Here, the record is quite clear that plaintiff no longer resides at the address listed on his 2011 complaint and entered on the docket sheet when the case was opened. Nor has plaintiff ever advised the Court of any change in his address from 2011 until the present. As a courtesy, an employee of the Clerk's Office, at the Court's direction, has called the phone number listed on the docket sheet for plaintiff more than fifteen times during the past month. Neither plaintiff, nor any other individual, answered any of these calls, and at least three voicemail messages were left directing the pro se plaintiff to contact the particular Clerk's Office employee immediately regarding the instant action. Plaintiff did not respond to any of these voicemails, and the last call that was made by the Clerk's Office on August 12, 2014, again went straight to voicemail.

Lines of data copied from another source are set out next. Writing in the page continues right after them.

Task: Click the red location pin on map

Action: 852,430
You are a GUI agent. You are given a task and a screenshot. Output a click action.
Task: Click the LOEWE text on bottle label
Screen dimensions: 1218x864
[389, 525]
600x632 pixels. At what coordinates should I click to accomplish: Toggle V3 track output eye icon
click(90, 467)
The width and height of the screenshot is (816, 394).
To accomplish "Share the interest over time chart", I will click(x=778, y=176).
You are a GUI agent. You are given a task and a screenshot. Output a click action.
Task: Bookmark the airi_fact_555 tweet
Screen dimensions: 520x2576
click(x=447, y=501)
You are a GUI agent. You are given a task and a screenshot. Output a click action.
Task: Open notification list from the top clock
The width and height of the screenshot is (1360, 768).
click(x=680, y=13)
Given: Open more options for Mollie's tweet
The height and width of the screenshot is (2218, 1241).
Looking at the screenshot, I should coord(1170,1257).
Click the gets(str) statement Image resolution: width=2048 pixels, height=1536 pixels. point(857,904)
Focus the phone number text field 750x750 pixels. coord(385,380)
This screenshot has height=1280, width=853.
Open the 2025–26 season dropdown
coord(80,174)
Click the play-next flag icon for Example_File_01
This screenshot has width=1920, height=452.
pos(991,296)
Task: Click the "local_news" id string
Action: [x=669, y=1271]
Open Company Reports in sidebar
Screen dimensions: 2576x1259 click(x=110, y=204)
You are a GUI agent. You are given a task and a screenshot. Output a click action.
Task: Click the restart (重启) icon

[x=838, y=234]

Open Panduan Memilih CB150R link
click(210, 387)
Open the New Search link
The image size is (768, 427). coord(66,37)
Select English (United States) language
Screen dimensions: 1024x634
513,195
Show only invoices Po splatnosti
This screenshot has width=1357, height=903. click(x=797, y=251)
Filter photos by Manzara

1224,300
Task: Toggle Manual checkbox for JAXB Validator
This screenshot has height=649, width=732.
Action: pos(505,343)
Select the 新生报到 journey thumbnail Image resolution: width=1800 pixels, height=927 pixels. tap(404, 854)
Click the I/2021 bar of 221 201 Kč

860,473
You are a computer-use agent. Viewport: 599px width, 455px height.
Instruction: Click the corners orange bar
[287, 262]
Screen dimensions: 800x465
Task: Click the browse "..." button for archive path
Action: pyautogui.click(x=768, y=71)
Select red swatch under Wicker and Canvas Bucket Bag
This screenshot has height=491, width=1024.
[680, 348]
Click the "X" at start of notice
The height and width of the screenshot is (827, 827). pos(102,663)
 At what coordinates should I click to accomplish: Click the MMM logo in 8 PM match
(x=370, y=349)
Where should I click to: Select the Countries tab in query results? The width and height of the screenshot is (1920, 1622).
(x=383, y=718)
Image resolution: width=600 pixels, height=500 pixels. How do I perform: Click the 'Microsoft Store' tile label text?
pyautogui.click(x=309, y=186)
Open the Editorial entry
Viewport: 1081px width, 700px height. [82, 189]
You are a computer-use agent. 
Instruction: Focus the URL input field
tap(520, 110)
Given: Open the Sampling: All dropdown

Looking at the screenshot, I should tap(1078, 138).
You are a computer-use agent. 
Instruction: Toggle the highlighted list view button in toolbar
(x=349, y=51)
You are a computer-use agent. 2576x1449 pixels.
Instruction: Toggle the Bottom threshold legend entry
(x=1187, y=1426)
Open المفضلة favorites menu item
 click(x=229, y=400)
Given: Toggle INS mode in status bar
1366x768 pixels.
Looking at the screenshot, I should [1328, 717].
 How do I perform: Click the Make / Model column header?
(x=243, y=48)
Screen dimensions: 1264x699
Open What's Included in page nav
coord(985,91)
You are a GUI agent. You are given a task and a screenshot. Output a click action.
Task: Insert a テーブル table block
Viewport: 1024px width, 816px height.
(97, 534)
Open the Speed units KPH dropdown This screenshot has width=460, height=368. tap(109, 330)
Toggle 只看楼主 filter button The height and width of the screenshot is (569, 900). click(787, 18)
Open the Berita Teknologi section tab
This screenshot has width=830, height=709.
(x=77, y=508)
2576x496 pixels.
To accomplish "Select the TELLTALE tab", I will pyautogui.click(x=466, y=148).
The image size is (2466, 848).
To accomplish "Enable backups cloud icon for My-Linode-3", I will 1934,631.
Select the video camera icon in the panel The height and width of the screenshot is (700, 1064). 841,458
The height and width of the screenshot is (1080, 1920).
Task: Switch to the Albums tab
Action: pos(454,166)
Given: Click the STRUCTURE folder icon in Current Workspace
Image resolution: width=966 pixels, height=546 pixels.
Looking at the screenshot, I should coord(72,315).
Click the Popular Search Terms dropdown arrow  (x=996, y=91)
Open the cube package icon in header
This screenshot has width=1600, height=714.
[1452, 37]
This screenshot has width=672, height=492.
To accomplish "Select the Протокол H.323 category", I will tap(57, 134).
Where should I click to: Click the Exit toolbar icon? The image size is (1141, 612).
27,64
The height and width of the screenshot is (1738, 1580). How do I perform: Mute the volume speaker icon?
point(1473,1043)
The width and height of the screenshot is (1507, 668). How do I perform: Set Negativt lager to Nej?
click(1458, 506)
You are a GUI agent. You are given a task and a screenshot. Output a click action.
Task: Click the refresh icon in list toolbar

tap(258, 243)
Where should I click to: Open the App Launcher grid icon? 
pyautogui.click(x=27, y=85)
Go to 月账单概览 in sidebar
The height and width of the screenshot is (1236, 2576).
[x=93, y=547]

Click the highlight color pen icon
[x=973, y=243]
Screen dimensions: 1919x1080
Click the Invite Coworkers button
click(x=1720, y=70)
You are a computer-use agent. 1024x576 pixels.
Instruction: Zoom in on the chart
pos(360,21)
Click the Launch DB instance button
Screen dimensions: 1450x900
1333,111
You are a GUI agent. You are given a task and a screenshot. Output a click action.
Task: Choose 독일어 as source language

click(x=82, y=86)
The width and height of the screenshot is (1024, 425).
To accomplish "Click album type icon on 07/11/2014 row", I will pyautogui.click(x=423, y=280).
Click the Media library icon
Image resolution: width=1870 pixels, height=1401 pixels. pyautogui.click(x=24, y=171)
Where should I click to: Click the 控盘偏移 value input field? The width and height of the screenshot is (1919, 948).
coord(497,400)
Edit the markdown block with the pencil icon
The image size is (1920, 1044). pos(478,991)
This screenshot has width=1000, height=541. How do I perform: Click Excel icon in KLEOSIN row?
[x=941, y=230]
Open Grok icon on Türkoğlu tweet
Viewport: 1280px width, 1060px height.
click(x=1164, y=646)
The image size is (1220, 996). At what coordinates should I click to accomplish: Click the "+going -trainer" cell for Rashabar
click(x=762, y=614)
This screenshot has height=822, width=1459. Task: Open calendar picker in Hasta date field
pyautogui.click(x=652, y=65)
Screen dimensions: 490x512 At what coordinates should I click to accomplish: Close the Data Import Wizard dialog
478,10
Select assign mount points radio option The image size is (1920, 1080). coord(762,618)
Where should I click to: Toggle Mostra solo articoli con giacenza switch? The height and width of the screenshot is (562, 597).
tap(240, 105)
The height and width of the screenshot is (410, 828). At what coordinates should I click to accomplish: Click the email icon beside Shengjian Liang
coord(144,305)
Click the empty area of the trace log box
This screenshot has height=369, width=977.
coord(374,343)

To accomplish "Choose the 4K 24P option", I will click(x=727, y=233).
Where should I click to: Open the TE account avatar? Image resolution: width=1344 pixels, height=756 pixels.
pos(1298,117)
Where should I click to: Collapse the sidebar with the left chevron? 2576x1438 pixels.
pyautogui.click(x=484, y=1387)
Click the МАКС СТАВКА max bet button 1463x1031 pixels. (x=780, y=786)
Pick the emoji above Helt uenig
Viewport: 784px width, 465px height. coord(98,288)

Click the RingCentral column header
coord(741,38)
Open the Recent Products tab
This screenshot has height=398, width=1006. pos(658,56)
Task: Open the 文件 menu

In the circumstances, it appears clear that dismissal of plaintiffs complaint based on his failure to prosecute is the appropriate disposition of the case. Yet, the underlying basis for the dismissal differs significantly from the reasons set forth in the Report and Recommendation. Indeed, it is appropriate in this instance to dismiss plaintiffs complaint based solely on his failure to keep the Court informed of his current address. It is also appropriate that this dismissal be without prejudice, rather than with prejudice as recommended by the Magistrate Judge.[1]

Accordingly, for the foregoing reasons, and for good cause,

It is hereby ORDERED that the Magistrate Judge's Report and Recommendation is ADOPTED only insofar as it recommends that plaintiffs complaint be dismissed for failure to prosecute.

It is further ORDERED that plaintiff's complaint is DISMISSED without prejudice for failure to prosecute, specifically based on plaintiff's failure to keep the Court informed of his current address.

Should plaintiff wish to appeal this Order, he must do so by filing a written notice of appeal within thirty (30) days, pursuant to Rules 3 and 4, Fed. R. App. P.

The Clerk is directed (i) to send a copy of this Order to the Magistrate Judge, all counsel of record, and plaintiff at his record address, [2] and (ii) to place this case among the ended matters.